Molto timide furono le innovazioni in materia di riforma degli appalti che tuttavia ebbero qualche effetto provvisorio, così come lo ebbero l’introduzione del reato di “voto di scambio” e qualche norma in materia di concorsi pubblici. Ma, nel complesso la manovra non ebbe efficacia perché mancò del minimo di organicità necessaria e perchè non toccò il nodo degli assetti di potere sociali e politici che erano alla base del fenomeno.
Mancò probabilmente la volontà di una seria azione di risanamento, sicuramente le misure furono dettate da una analisi assai superficiale del fenomeno di cui non si coglievano i tratti sistemici nella società e nel sistema politico.
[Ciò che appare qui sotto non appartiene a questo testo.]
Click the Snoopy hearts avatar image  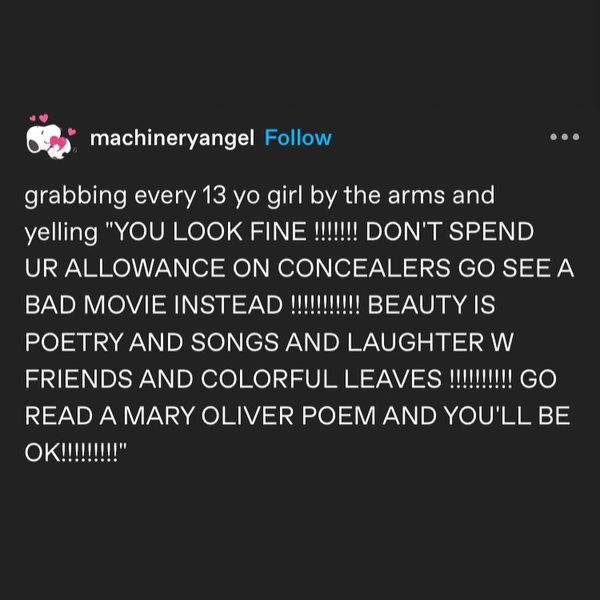click(x=51, y=137)
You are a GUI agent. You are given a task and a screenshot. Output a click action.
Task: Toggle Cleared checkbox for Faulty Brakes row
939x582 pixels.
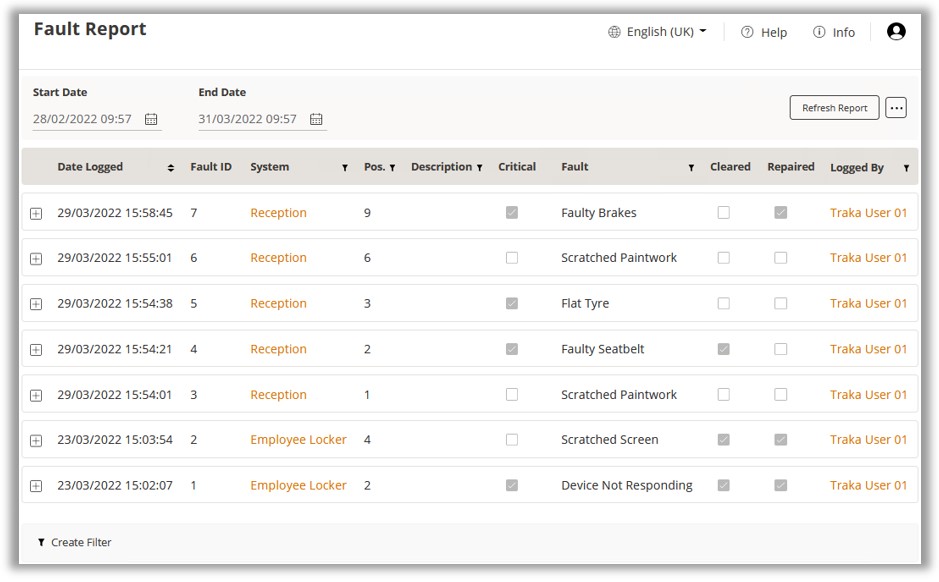point(723,213)
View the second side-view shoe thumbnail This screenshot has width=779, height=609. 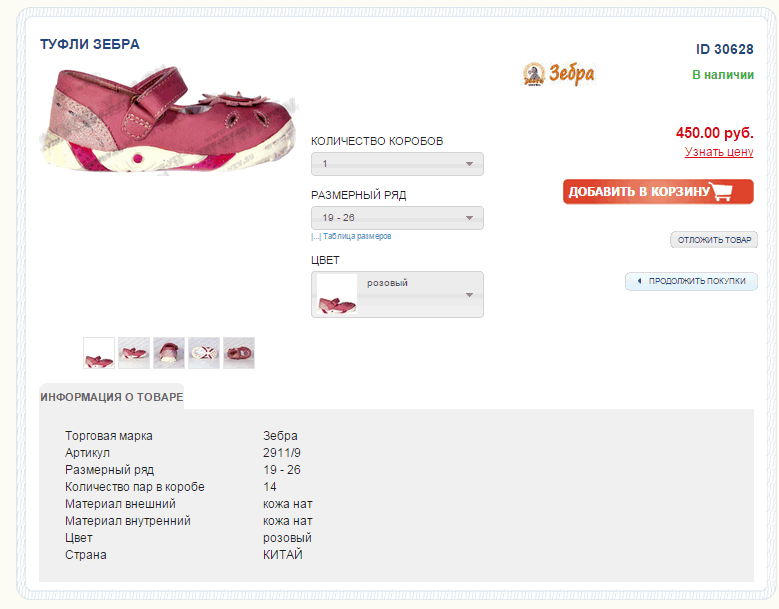(134, 353)
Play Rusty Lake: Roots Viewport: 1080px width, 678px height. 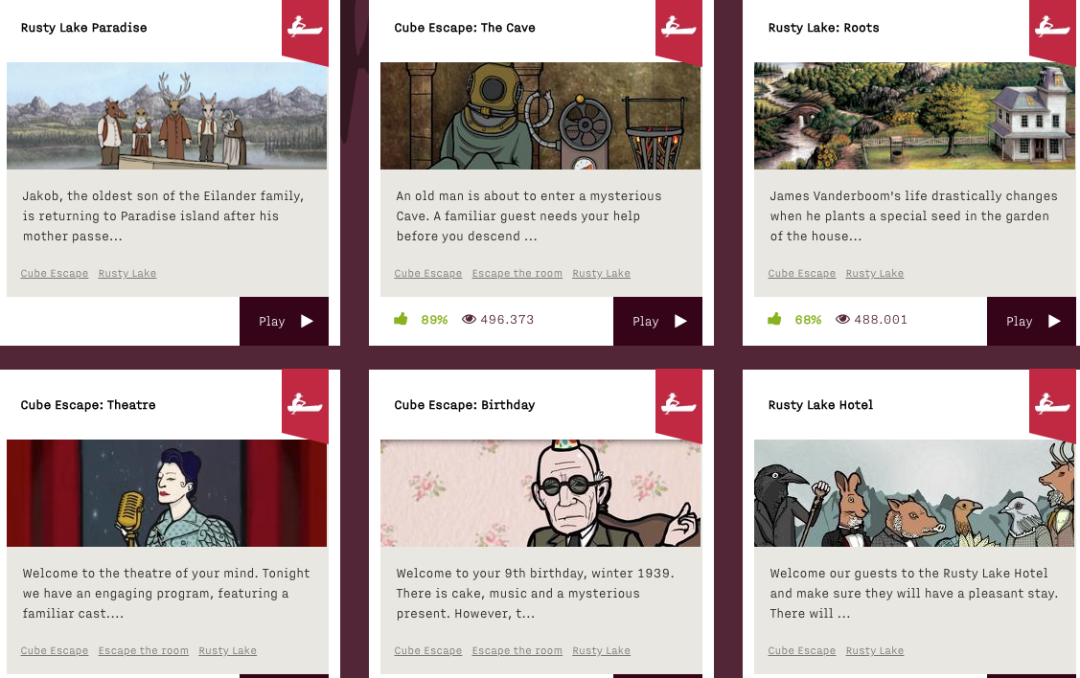(1031, 321)
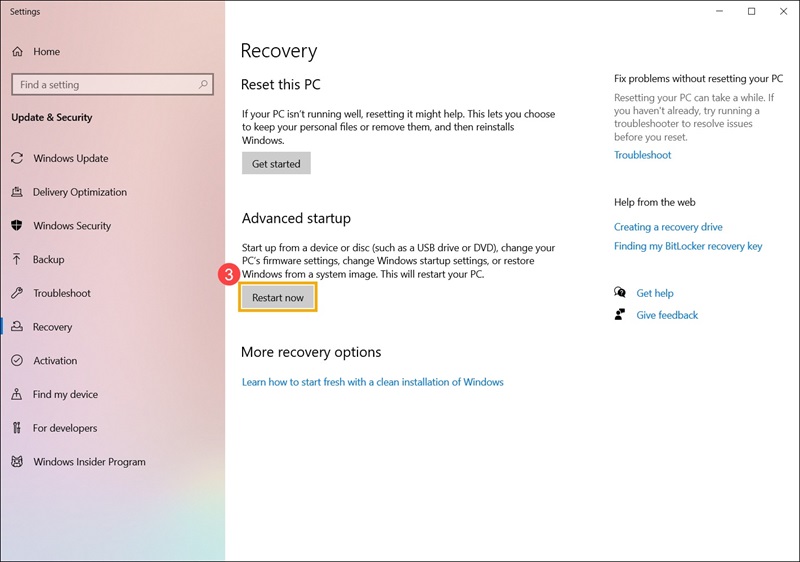Click the Home icon in sidebar
Viewport: 800px width, 562px height.
17,52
Nel complesso, passò l’idea che bastasse decapitare la classe politica del pentapartito per risanare il paese (7).
3- I mutamenti della magistratura.
Peraltro anche alcune scelte del Parlamento contribuirono a porre le premesse di quel che sarebbe accaduto da lì a poco. Nel 1989 venne approvata la riforma del codice di procedura penale, sostituendo il rito accusatorio al precedente rito inquisitorio. Quel che avrebbe comportato un deciso protagonismo della Procura nella fase istruttoria, soprattutto grazie all’eliminazione della figura del giudice istruttore. Il passaggio al rito accusatorio si rivelerà uno degli elementi determinanti per dar vita a quel “circuito mediatico-giudiziario” di cui sarebbe vissuta “Mani Pulite”8.
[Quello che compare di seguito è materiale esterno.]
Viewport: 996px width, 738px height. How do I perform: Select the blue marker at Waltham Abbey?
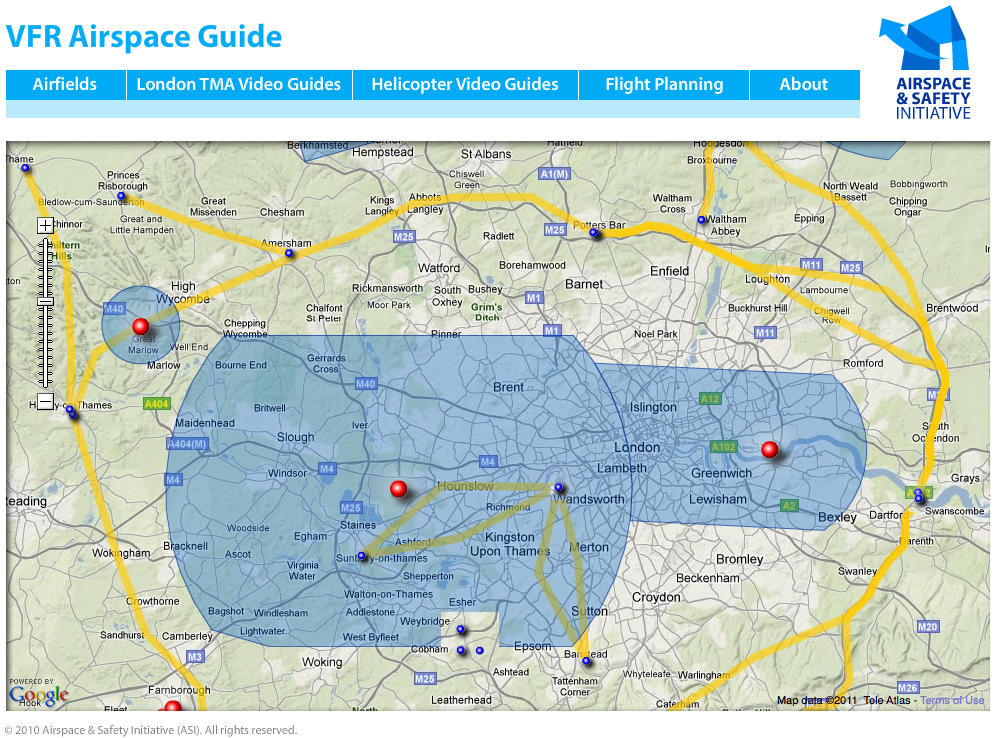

Successivamente si affermò (in particolare presso l’opinione pubblica di destra) una “vulgata” che possiamo definire delle “toghe rosse” e riassumere in questi termini: negli anni settanta si affermò fra i magistrati una corrente di contestatori (Magistratura Democratica) che, in breve, divenne la longa manus del Pci nel potere giudiziario. Lentamente questa corrente ed i suoi amici nelle correnti confinanti, conquistarono le Procure della Repubblica e –complice il nuovo codice di procedura penale- sferrarono l’attacco che portò alla distruzione di Dc, Psi, Psdi, Pri e Pli. Quella stessa corrente sarebbe poi passata all’attacco di Berlusconi per punirlo del fatto di aver impedito la vittoria del Pds nel 1994.
In realtà, il fenomeno fu assai più complesso e non solo italiano. Infatti, l’ondata di inchieste per corruzione riguardò, pur se con diversa intensità, anche Francia, Spagna, Germania e, con particolarità diverse, Belgi. Paesi nei quali esisteva un debole partito comunista e nulla di paragonabile a Md (salvo, in parte, la Francia). In tutti questi casi si è assistito al protagonismo dei Pm che sfidavano apertamente il potere politico, un fenomeno inedito, per lo meno nel periodo della guerra fredda, durante il quale la magistratura ha agito in costante sintonia con il potere politico.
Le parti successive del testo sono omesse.